▸ **What is expected**
Line by line, output the data that follows exactly as written.

_ _ _

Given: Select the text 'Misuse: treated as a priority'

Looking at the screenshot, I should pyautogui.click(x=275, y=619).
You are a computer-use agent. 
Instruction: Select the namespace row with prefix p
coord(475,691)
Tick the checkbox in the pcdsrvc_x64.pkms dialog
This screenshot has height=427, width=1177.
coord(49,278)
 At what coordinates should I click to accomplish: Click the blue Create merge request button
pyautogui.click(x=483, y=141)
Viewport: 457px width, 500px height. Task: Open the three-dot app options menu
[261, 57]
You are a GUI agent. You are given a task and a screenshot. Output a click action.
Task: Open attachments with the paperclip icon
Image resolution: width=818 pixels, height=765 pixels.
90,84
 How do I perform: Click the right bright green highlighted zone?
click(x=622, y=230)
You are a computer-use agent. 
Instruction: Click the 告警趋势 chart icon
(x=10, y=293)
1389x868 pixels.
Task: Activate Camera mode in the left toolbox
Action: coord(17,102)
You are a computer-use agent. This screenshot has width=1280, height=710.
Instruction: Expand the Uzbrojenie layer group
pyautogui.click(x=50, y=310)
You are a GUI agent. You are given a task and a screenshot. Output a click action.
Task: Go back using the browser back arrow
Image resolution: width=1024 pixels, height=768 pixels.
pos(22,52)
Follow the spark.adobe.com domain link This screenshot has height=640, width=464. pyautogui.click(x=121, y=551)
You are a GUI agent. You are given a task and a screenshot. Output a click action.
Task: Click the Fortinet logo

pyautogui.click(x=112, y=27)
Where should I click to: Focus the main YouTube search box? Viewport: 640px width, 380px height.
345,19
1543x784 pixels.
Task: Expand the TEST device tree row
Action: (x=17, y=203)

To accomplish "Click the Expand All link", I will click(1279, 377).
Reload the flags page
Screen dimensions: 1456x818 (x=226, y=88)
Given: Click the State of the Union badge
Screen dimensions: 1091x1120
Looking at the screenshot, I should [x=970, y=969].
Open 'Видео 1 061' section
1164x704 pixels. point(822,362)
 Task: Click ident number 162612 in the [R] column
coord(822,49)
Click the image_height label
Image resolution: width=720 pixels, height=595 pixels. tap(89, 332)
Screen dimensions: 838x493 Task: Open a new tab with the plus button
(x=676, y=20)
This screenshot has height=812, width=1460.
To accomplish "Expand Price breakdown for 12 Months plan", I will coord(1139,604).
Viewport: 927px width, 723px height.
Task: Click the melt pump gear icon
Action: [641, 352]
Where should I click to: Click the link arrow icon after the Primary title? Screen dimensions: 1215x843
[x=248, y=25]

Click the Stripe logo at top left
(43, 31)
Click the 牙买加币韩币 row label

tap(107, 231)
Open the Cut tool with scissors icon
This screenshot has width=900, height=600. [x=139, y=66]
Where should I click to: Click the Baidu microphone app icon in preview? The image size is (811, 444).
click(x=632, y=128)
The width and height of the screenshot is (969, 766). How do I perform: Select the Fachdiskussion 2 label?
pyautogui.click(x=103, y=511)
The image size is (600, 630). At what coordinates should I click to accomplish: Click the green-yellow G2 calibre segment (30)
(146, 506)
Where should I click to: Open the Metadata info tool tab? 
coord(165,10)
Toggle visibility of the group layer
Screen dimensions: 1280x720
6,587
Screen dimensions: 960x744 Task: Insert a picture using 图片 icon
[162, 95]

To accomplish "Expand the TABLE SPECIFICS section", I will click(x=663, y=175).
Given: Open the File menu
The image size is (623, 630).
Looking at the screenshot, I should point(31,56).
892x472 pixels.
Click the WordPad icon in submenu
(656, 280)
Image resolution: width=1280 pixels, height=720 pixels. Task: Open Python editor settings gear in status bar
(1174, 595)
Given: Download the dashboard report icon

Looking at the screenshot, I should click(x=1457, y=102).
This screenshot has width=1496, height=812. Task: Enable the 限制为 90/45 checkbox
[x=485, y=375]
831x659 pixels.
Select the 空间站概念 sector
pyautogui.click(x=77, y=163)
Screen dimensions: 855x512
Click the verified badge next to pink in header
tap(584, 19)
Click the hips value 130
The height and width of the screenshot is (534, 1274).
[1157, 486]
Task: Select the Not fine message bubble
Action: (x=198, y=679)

_ _ _

▸ **Exercise result**
Given: Select the text 'Misuse: treated as a priority'

Looking at the screenshot, I should pyautogui.click(x=275, y=619).
You are a computer-use agent. 
Instruction: Select the namespace row with prefix p
coord(475,691)
Tick the checkbox in the pcdsrvc_x64.pkms dialog
This screenshot has height=427, width=1177.
coord(49,278)
 At what coordinates should I click to accomplish: Click the blue Create merge request button
pyautogui.click(x=483, y=141)
Viewport: 457px width, 500px height. Task: Open the three-dot app options menu
[261, 57]
You are a GUI agent. You are given a task and a screenshot. Output a click action.
Task: Open attachments with the paperclip icon
Image resolution: width=818 pixels, height=765 pixels.
90,84
 How do I perform: Click the right bright green highlighted zone?
click(x=622, y=230)
You are a computer-use agent. 
Instruction: Click the 告警趋势 chart icon
(x=10, y=293)
1389x868 pixels.
Task: Activate Camera mode in the left toolbox
Action: coord(17,102)
You are a computer-use agent. This screenshot has width=1280, height=710.
Instruction: Expand the Uzbrojenie layer group
pyautogui.click(x=50, y=310)
You are a GUI agent. You are given a task and a screenshot. Output a click action.
Task: Go back using the browser back arrow
Image resolution: width=1024 pixels, height=768 pixels.
pos(22,52)
Follow the spark.adobe.com domain link This screenshot has height=640, width=464. pyautogui.click(x=121, y=551)
You are a GUI agent. You are given a task and a screenshot. Output a click action.
Task: Click the Fortinet logo

pyautogui.click(x=112, y=27)
Where should I click to: Focus the main YouTube search box? Viewport: 640px width, 380px height.
345,19
1543x784 pixels.
Task: Expand the TEST device tree row
Action: (x=17, y=203)

To accomplish "Click the Expand All link", I will click(1279, 377).
Reload the flags page
Screen dimensions: 1456x818 (x=226, y=88)
Given: Click the State of the Union badge
Screen dimensions: 1091x1120
Looking at the screenshot, I should [x=970, y=969].
Open 'Видео 1 061' section
1164x704 pixels. point(822,362)
 Task: Click ident number 162612 in the [R] column
coord(822,49)
Click the image_height label
Image resolution: width=720 pixels, height=595 pixels. tap(89, 332)
Screen dimensions: 838x493 Task: Open a new tab with the plus button
(x=676, y=20)
This screenshot has height=812, width=1460.
To accomplish "Expand Price breakdown for 12 Months plan", I will coord(1139,604).
Viewport: 927px width, 723px height.
Task: Click the melt pump gear icon
Action: [641, 352]
Where should I click to: Click the link arrow icon after the Primary title? Screen dimensions: 1215x843
[x=248, y=25]

Click the Stripe logo at top left
(43, 31)
Click the 牙买加币韩币 row label

tap(107, 231)
Open the Cut tool with scissors icon
This screenshot has width=900, height=600. [x=139, y=66]
Where should I click to: Click the Baidu microphone app icon in preview? The image size is (811, 444).
click(x=632, y=128)
The width and height of the screenshot is (969, 766). How do I perform: Select the Fachdiskussion 2 label?
pyautogui.click(x=103, y=511)
The image size is (600, 630). At what coordinates should I click to accomplish: Click the green-yellow G2 calibre segment (30)
(146, 506)
Where should I click to: Open the Metadata info tool tab? 
coord(165,10)
Toggle visibility of the group layer
Screen dimensions: 1280x720
6,587
Screen dimensions: 960x744 Task: Insert a picture using 图片 icon
[162, 95]

To accomplish "Expand the TABLE SPECIFICS section", I will click(x=663, y=175).
Given: Open the File menu
The image size is (623, 630).
Looking at the screenshot, I should point(31,56).
892x472 pixels.
Click the WordPad icon in submenu
(656, 280)
Image resolution: width=1280 pixels, height=720 pixels. Task: Open Python editor settings gear in status bar
(1174, 595)
Given: Download the dashboard report icon

Looking at the screenshot, I should click(x=1457, y=102).
This screenshot has width=1496, height=812. Task: Enable the 限制为 90/45 checkbox
[x=485, y=375]
831x659 pixels.
Select the 空间站概念 sector
pyautogui.click(x=77, y=163)
Screen dimensions: 855x512
Click the verified badge next to pink in header
tap(584, 19)
Click the hips value 130
The height and width of the screenshot is (534, 1274).
[1157, 486]
Task: Select the Not fine message bubble
Action: (x=198, y=679)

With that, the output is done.